The learning and teaching methods include:

 



Lectures 2-3 hours of lectures per week x 11 weeks


Workshop on current topics in Food Chemistry promoting discussion of topics


Revision tutorials with example test questions with discussion


SurreyLearn video clips on some aspects of the module


Weekly revision questions (and bullet point answers) posted on SurreyLearn


Assessment Strategy

The assessment strategy is designed to provide students with the opportunity to demonstrate that they can describe, explain and understand the complex reactions that occur during the processing of foods. The assessment strategy is also designed to provide students with the opportunity to show that they understand the role that these and other compounds have in foods in terms of their safety and acceptability.
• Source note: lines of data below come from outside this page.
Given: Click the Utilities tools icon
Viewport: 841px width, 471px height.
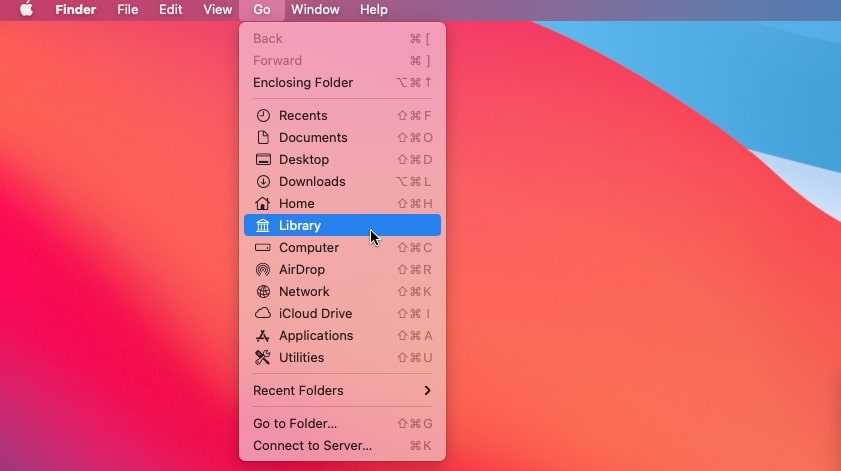Looking at the screenshot, I should coord(263,357).
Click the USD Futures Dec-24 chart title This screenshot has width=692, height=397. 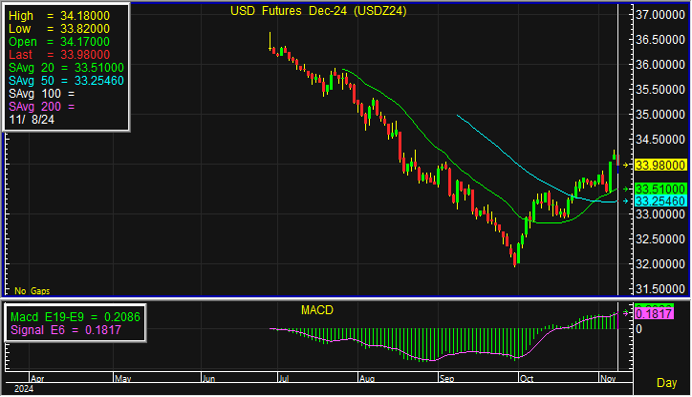[318, 11]
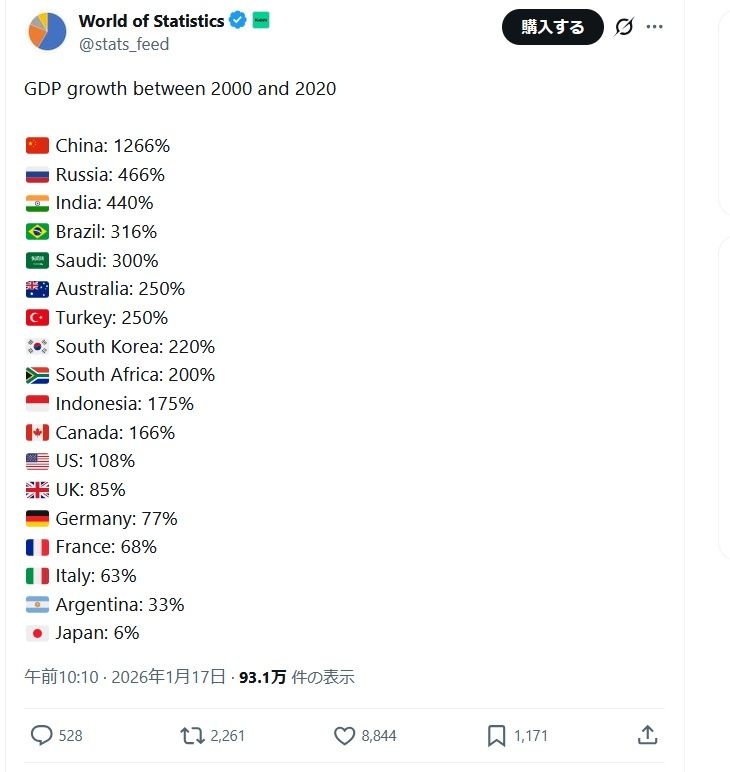Click the South Korea flag emoji
The height and width of the screenshot is (772, 730).
[x=37, y=347]
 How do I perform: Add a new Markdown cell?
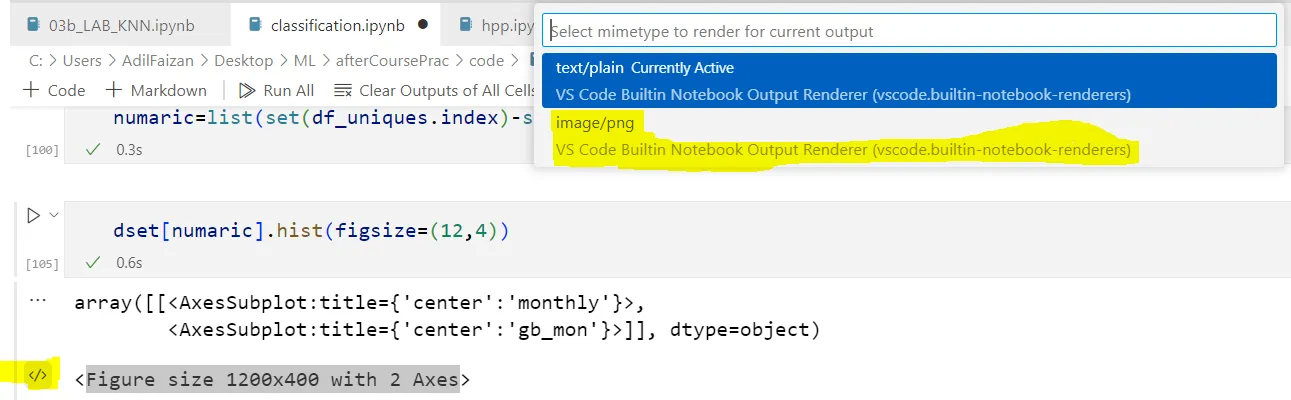click(156, 90)
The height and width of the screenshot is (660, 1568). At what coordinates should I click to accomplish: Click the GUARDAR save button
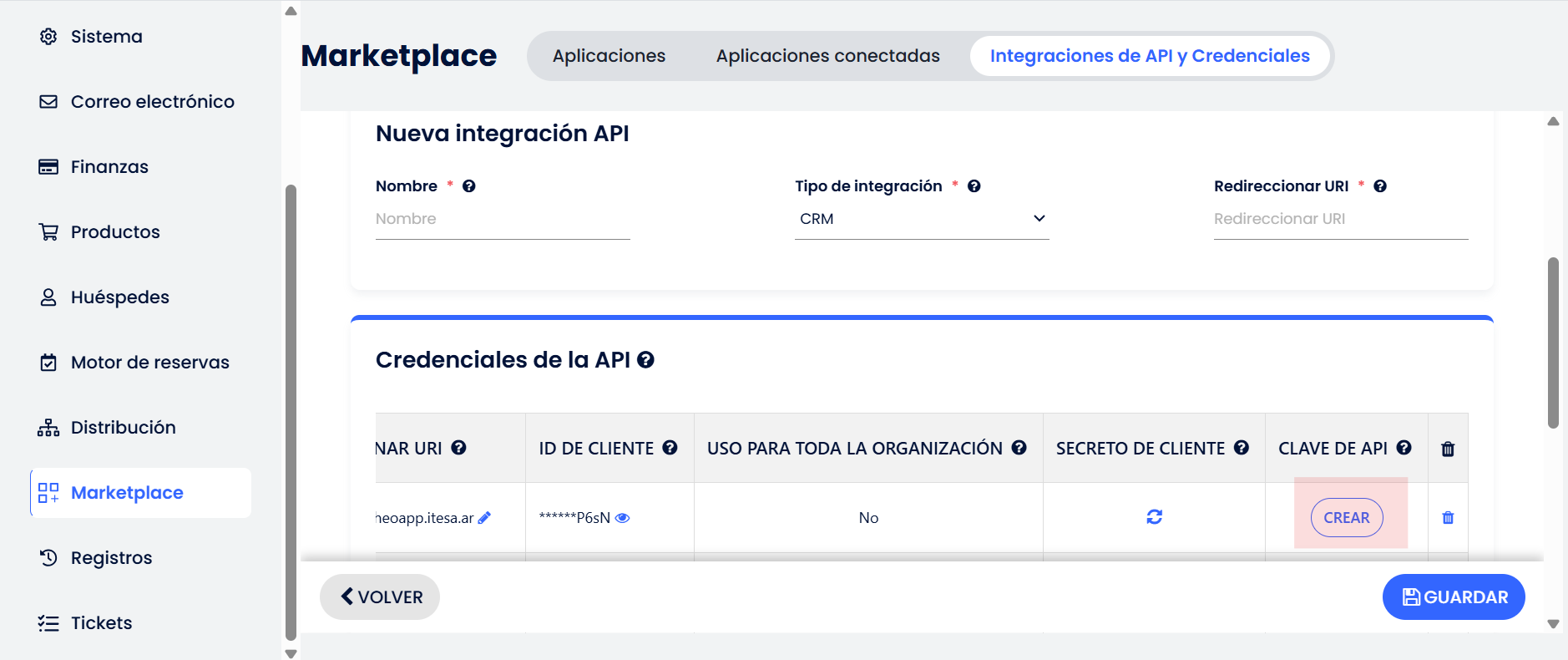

Thus, the summative assessment for this module consists of:



Critical review (2000 words) due 7th week of Semester 1


Examination (2 hours) Students must answer 2 out of 5 questions

Formative assessment and feedback



Weekly revision questions will allow students to test their own learning. Feedback will be given on the coursework essay and the critical review. This will be given verbally within two weeks of the hand in date for the coursework. More detailed and individualised feedback will be given on the marked assignment within the time allowed for marking coursework. Feedback on the exam will be provided on the Exam Feedback sheets and posted on SurreyLearn.

Reading list

Reading list for FOOD CHEMISTRY : http://aspire.surrey.ac.uk/modules/bms3059

Programmes this module appears in

Programme Semester Classification Qualifying conditions
Food Science and Microbiology BSc (Hons) 1 Compulsory A weighted aggregate mark of 40% is required to pass the module
Nutrition and Food Science BSc (Hons) 1 Compulsory A weighted aggregate mark of 40% is required to pass the module
Nutrition and Dietetics BSc (Hons) 1 Optional A weighted aggregate mark of 40% is required to pass the module
Nutrition BSc (Hons) 1 Optional A weighted aggregate mark of 40% is required to pass the module

Please note that the information detailed within this record is accurate at the time of publishing and may be subject to change. This record contains information for the most up to date version of the programme / module for the 2017/8 academic year.